▶ **PROBLEM 1**
Answer these questions from the album review:
(a) Which track does the reviewer say may well be the album highlight?
(b) Who joins on backing vocals partway through 'Nobody's Fault But Mine'?
(c) In which two years was 'Another Monday' released on CD?
▶ **PROBLEM 2**
Carry on the album review from its last line.

[start DOCUMENT SECTION]

Sadly nobody seems to know who this was written for either, although both Bert
and John had a habit of using their girlfriend's names in their instrumentals
so perhaps it's a long lost love?
'Can't From Crying' may well be the album highlight, a fast paced cover of a
traditional song that was probably first a spiritual played on slave
plantations and again a regular in the rock and blues worlds. John and Jacqui
sounds great together on this distinctly folk cover as they mutual support for
each other after some great hardship takes the song in a whole different place
to most cover versions.
'Day At The Seaside' is another oddball Renbourn guitar instrumental, one which
rambles rather a lot for John. I'm not sure it sounds like a trip to the sea
either, unless it's the sort of day where there's a howling gale!
The
album closes with the bluesy strut of 'Nobody's Fault But Mine' which has John
sounding like an old blues singer, with Jacqui popping up on backing vocals
partway through the song. It seems strange that a song about taking all the
blame should be a duet, but there you go. Blues always seems to go well with
folk and this is no exception, faster than the original and with less of a sigh
but still with the same sense of regret and loss.
Overall,
then, 'Another Monday' is another step towards Pentangle and as such is
automatically a great and important album even if in truth only half of it is
actually that great or important. The 'John Renbourn' debut was more
adventurous, the 'Bert and John' album more exciting and most of what Pentangle
will do stays longer in the memory. However 'Another Monday' has its moments of
spirit and sunshine and discovery and is a major part of the Pentangle story,
too often overlooked. This album has also been out on CD twice, once in 1998 on
the end of the 'John Renbourn' album and again in 2008, sadly without bonus
tracks this time.
John Renbourn
"Sire John Alot Of Merrie Englande
Musyuk Thyng and Ye Grene Knyghte"
(Transatlantic,
'1968')
The
Earle Of Salisbury/The Trees They Do Grow High/Lady Goes To Church/Morgana/
Transfusion/Forty-Eight/My Dear Boy/White Fishes/Sweet Potato/Seven-Up
"Sire John Alot has topped the
lot, though he daest not sing on this musik thynge"

[end DOCUMENT SECTION]
[start ENTRIES SUPPLIED]

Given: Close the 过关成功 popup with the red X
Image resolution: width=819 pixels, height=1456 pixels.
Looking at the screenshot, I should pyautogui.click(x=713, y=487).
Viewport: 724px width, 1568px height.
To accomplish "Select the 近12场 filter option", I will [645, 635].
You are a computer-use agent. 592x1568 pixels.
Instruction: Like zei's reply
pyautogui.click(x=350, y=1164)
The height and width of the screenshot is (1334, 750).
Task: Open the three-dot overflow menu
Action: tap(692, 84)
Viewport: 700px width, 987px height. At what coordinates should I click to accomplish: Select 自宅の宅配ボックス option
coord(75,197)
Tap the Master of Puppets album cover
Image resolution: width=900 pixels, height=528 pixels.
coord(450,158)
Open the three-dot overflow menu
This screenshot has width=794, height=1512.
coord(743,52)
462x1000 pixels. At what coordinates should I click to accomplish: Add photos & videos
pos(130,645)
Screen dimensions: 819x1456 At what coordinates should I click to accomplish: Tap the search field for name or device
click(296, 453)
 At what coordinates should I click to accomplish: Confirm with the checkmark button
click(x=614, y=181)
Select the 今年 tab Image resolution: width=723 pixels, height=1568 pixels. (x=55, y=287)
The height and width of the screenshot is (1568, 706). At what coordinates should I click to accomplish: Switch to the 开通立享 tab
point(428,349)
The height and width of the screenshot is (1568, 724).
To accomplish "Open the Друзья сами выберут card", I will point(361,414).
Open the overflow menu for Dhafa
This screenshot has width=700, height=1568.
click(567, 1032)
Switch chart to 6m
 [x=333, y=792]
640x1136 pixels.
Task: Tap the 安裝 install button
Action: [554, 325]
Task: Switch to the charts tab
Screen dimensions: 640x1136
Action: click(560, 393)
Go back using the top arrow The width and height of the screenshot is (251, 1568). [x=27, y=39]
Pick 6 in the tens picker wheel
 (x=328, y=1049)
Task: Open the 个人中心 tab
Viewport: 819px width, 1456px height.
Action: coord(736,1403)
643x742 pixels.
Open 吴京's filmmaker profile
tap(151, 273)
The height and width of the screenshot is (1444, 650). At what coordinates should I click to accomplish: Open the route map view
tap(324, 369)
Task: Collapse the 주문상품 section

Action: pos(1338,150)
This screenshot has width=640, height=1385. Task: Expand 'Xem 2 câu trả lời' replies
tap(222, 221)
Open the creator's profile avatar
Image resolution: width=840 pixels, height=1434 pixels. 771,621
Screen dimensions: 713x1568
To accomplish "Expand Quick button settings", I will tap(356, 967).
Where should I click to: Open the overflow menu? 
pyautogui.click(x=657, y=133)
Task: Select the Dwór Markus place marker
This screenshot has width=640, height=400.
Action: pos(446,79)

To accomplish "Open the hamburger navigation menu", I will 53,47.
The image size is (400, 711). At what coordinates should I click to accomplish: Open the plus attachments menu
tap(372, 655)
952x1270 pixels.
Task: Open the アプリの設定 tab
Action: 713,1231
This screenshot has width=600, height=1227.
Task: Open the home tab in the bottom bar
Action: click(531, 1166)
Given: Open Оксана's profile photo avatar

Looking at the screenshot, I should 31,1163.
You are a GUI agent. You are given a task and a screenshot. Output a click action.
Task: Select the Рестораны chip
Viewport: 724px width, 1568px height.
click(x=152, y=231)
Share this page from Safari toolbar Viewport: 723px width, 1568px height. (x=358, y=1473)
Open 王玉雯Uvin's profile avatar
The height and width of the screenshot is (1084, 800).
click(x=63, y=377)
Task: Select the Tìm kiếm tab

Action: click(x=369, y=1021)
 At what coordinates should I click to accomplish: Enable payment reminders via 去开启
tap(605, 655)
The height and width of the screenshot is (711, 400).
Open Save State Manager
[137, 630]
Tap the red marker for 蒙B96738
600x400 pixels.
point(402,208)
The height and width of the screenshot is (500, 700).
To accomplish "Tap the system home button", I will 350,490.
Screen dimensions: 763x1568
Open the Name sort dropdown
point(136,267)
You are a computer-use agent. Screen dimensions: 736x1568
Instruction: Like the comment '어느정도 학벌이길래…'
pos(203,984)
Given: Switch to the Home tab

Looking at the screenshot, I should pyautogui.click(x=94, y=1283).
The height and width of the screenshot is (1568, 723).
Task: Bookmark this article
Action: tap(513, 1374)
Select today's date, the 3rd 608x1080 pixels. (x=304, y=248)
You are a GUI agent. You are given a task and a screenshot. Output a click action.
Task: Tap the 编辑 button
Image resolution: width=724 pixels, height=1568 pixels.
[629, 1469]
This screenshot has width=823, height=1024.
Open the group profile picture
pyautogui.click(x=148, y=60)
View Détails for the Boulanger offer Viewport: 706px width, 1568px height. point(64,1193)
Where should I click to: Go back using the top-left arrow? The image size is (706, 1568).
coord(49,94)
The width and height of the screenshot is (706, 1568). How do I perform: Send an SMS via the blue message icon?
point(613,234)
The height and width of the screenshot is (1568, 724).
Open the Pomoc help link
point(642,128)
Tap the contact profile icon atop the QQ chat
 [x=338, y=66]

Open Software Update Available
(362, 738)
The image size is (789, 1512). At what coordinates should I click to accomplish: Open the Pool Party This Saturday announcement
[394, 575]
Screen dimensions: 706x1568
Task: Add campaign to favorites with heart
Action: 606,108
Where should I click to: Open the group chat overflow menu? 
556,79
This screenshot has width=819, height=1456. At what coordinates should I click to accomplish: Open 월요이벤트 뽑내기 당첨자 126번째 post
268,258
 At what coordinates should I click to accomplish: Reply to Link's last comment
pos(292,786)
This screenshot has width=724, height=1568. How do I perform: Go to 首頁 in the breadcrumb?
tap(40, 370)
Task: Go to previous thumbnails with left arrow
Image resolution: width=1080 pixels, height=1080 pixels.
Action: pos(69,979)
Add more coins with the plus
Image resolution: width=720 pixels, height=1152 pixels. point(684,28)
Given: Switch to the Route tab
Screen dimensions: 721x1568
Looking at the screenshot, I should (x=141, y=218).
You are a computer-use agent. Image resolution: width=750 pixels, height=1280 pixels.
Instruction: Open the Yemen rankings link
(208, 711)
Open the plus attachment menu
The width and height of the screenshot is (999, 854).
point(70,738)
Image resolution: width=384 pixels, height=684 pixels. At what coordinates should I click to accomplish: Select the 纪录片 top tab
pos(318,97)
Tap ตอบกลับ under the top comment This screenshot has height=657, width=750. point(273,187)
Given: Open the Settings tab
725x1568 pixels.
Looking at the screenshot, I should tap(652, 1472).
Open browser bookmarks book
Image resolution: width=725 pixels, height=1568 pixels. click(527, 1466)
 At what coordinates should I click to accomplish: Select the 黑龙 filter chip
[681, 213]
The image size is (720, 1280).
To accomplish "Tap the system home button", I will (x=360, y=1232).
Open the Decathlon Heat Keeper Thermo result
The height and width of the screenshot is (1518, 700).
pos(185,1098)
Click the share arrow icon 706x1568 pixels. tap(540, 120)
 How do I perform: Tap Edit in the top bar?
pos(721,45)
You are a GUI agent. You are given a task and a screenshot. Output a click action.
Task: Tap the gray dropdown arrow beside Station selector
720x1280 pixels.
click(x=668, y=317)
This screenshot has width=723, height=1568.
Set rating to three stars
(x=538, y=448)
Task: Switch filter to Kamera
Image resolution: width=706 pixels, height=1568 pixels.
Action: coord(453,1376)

[end ENTRIES SUPPLIED]

▶ **ANSWER 1**
(a) 'Can't From Crying'
(b) Jacqui
(c) 1998 and 2008

▶ **ANSWER 2**
Baroque
and roll! The last record released by one of Pentangle before the band was
close enough by Pentangle anyway, containing as it did Medieval folk songs John
had already rehearsed and played with Bert and Jacqui and featuring guest
appearances by Terry. Sir John The Bold really goes for it this time, with a
record that offers no nod to contemporary folk or Dylanesque protest but
instead features four genuine traditional pieces from the Middle Ages and six
more originals that sound like they may as well have been. Though neither this
album not it's even more full-on sequel 'The Lady and The Unicorn' were ever
going to have the mass appeal of Pentangle, they remain important landmarks in
the Renbourn catalogue and point to just how much of Pentangle's old timey
worlde but in a cutting edge style sound came from John. All the songs are
instrumentals and many of them just feature Renbourn and his trusty guitar,
although the best songs are duets for guitar and flute with Ray Warleigh
guesting (the pair should have worked together more often, judging by these
recordings as they have a real telepathy with each other). One of these is 'The
Trees They Do Grow High', a song that will appear with words less than a year
later on Pentangle's second album 'Sweet Child'. Pentangle will also perform
'Forty-Eight' , a song co-written with Terry, in their live performances a few
times too (the same studio take appears on the 'Time Has Come' box set the band
released in 2007).
This is,
however, very much Renbourn's LP and the sort of thing no one else - not even
Bert - would have even though of trying. So unfashionable in musical terms it
became fashionable in the anything-goes world of early 1968, it's a very
important album too that showed a rare respect for heritage and tradition back
in the days when it was doing things new and exciting that were making all the
noise. Like The Kinks' 'Village Green Preservation Society' released the same
year, however, there's a sense of a writer paying back his dues to the music
that first inspired him and tacitly agreeing to keep that bond alive by passing
the music on to another generation in a
slightly different form. The fact that this uncompromising, peculiar mix
of five hundred year old songs and five hundred year old sounding originals
also happened to end up a big hit was just a happy bonus. The highlights are
many: seven minute epic 'Morgana' goes through more changes of pace, tone and
style than most albums, the two minute instrumental 'Transfusion' is Pentangle
in miniature with Terry hitting a heavy beat behind John's jazzy improv riffs
and 'Sweet Potato' is a fascinating attempt to combine a Medieval song with an
obscure contemporary song by Otis Redding's backing band Booker T and the MGs
with a new guitar riff 'inspired' by The Rolling Stones' 'Satisfaction' thrown
in too. Unlike some Renbourn albums to
come the performances are lively and varied, with every track going somewhere
different. The only downsides are that Renbourn keeps quiet throughout, with no
vocals anywhere on the record and that, at barely half an hour, a Medieval
banquet wouldn't even have had time to move on from the starters. Still, from
the clever painting (John's head in a visor surrounded by other knights -
funnily enough there's five suggesting this might be a pre-Pentangle
reference!) to the track selection this is one of Renbourn's more carefully
selected albums that has less padding than usual behind the armour too.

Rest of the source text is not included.